Gentiopicroside Ameliorated Ductular Reaction and Inflammatory Response in DDC-induced Murine Cholangiopathies Model
Copyright© Bentham Science Publishers; For any queries, please email at epubbenthamscience.net..
BACKGROUND: Cholangiopathies comprise a spectrum of diseases without curative treatments. Pharmacological treatments based on bile acid (BA) metabolism regulation represent promising therapeutic strategies for the treatment of cholangiopathies. Gentiopicroside (GPS), derived from the Chinese medicinal herb Gentianae Radix, exerts pharmacological effects on bile acid metabolism regulation and oxidative stress.
OBJECTIVE: The present study aims to investigate the effect of GPS on 3,5-diethoxycarbonyl-1,4dihydrocollidine (DDC)-induced cholangiopathy.
METHODS: Two independent animal experiments were designed to evaluate the comprehensive effect of GPS on chronic DDC diet-induced cholangiopathy, including bile duct obliteration, ductular reaction, BA metabolism reprogramming, liver fibrosis, oxidative stress and inflammatory responses.

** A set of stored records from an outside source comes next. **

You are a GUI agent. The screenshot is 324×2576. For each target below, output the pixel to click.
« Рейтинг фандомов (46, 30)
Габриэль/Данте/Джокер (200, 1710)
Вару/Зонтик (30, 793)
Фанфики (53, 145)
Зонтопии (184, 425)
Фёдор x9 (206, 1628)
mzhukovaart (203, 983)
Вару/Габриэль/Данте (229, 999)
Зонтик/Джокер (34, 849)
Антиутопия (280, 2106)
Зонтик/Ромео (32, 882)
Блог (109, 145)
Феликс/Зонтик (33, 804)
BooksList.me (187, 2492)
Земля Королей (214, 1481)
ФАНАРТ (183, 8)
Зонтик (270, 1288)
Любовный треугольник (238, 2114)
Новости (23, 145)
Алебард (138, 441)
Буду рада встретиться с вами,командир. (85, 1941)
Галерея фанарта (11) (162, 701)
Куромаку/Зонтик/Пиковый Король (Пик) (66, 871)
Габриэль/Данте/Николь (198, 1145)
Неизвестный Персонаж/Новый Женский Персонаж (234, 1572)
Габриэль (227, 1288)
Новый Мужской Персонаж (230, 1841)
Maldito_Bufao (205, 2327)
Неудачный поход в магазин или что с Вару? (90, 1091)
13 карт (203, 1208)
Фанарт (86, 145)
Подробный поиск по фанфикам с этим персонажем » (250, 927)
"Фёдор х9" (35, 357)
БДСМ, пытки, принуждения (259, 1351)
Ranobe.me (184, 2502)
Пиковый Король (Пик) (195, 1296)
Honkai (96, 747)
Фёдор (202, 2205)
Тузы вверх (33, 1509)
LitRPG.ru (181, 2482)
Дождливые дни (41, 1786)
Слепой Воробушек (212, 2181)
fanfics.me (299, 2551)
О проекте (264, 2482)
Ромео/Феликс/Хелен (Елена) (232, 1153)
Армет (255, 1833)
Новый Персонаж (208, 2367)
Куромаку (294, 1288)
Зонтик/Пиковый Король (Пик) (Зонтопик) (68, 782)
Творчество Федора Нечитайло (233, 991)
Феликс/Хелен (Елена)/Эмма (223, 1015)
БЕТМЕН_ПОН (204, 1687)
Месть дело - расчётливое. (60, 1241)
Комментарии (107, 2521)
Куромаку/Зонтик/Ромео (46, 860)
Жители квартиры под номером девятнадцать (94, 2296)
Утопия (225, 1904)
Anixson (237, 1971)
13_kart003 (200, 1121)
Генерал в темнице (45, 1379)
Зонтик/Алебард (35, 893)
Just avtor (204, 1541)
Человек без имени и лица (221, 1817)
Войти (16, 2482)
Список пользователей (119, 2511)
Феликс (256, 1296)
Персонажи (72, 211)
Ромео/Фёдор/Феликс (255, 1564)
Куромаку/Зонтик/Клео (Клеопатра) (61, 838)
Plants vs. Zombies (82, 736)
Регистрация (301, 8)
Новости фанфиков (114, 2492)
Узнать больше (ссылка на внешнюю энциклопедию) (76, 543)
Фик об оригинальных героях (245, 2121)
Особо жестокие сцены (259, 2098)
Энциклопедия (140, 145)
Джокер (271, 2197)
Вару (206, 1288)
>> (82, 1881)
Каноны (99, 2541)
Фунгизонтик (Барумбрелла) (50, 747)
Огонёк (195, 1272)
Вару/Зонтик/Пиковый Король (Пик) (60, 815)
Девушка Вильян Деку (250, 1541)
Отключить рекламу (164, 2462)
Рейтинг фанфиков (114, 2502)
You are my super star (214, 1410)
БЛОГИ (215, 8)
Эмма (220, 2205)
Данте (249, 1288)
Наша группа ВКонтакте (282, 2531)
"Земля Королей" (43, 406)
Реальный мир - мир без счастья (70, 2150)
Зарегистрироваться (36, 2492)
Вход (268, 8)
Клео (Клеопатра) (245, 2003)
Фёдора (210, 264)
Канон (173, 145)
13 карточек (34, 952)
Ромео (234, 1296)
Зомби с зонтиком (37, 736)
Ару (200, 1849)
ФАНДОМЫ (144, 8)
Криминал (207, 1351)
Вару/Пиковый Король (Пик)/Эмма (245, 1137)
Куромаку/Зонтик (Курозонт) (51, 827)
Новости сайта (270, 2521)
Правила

RESULTS: In the first pharmacological experiment, three doses of GPS (5, 25 and 125 mg/kg) were injected intraperitoneally into mice fed a DDC diet for 14 days. DDC induced a typical ductular reaction, increased periductal fibrosis and mixed inflammatory cell infiltration in the portal areas. GPS treatment showed dose-dependent improvements in the ductular reaction, BA metabolism, fibrosis, oxidative stress and inflammatory response. In the second experiment, a high dose of GPS was injected intraperitoneally into control mice for 28 days, resulting in no obvious histologic changes and significant serologic abnormalities in liver function. However, GPS inhibited DDC-induced oxidative stress, serum and hepatic BA accumulation, proinflammatory cytokine production, and immunocyte infiltration. Specifically, the GPS-treated groups showed decreased infiltration of monocyte-derived macrophages and CD4+ and CD8+ T lymphocytes, as well as preserved Kupffer cells.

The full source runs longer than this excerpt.